Nepal waives climbing fees for 97 mountain peaks
Nepal waives climbing fees for 97 mountain peaks

The Hindu

time4 days ago

  • The Hindu

Nepal waives climbing fees for 97 mountain peaks

Nepal has waived climbing fees for 97 mountains, officials said on Wednesday (August 13, 2025), hoping to steer people to its lesser-known peaks and boost local economies. Climbers pay for permits on Nepali peaks and the fees vary depending on the mountain's height and popularity, with heftier charges for those such as Everest. The 97 mountains, ranging in height from 5,870 metres (19,300 feet) to 7,132 metres, are located in the western Karnali and Sudurpaschim provinces. "We hope it will bring our hidden treasures in the limelight and diversify the mountains Nepal offers," Himal Gautam, of Nepal's tourism department, told AFP. It follows a busy spring climbing season in Nepal during which the government issued 1,168 climbing permits.

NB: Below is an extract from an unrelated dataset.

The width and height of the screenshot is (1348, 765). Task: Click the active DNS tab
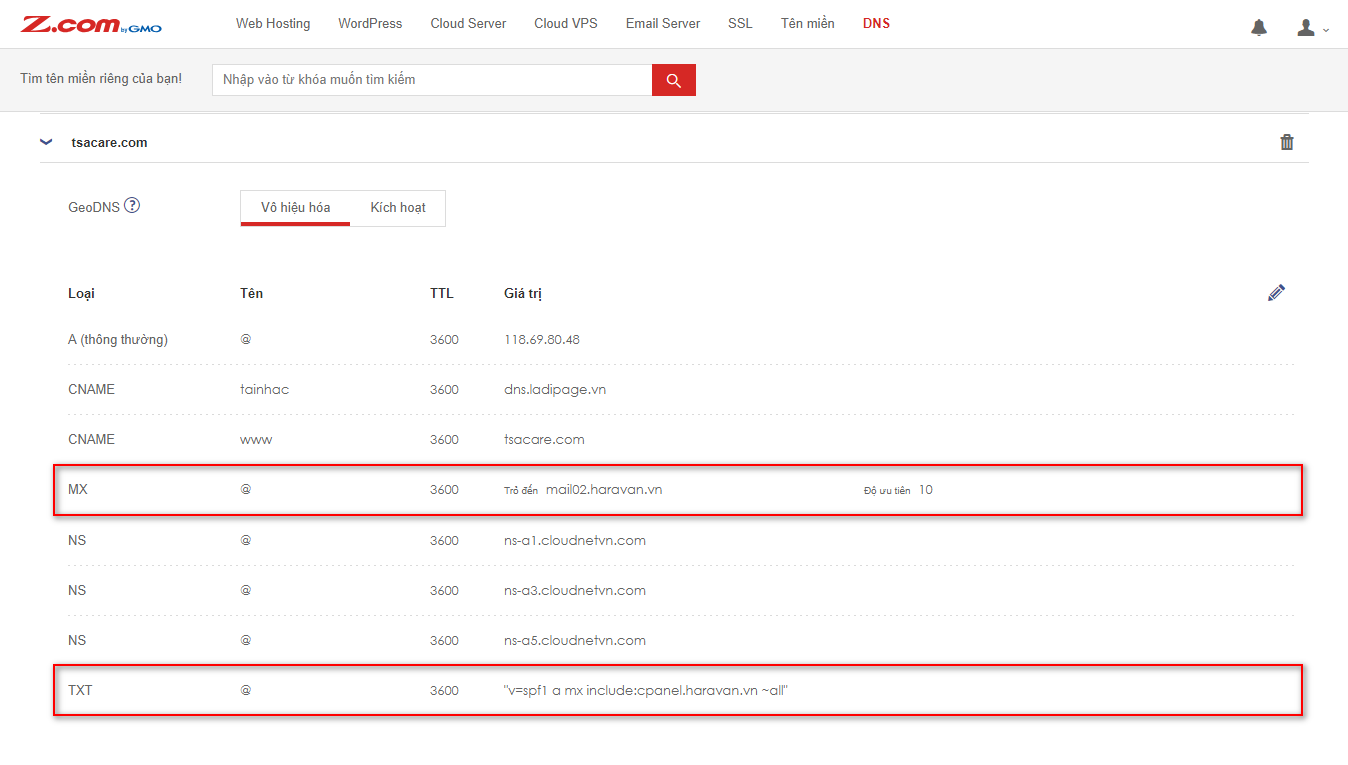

Over half of those were for peaks above 8,000 metres, including Everest, the tallest in the world at 8,849 metres. In contrast, others saw little climbing activity and generated minimal revenue from so-called royalty fees. "These remote areas have immense tourism potential and we hope the local economy can benefit," said Gautam. Nima Nuru Sherpa, president of the Nepal Mountaineering Association, welcomed the decision but said much more was needed to drive interest in remote mountains. "Royalty fees alone is not keeping mountaineers [away] from these areas. We need to develop the infrastructure and manpower required for running expeditions there," Sherpa said. Nepal is home to eight of the world's 10 highest peaks and welcomes hundreds of climbers every year during the spring and autumn climbing seasons. A boom in climbers has made mountaineering a lucrative business since Sir Edmund Hillary and Tenzing Norgay Sherpa made the first Everest ascent in 1953. In February, Nepal increased permit fees for Everest from $11,000 to $15,000 starting next spring, hoping it will help tackle pollution and boost safety.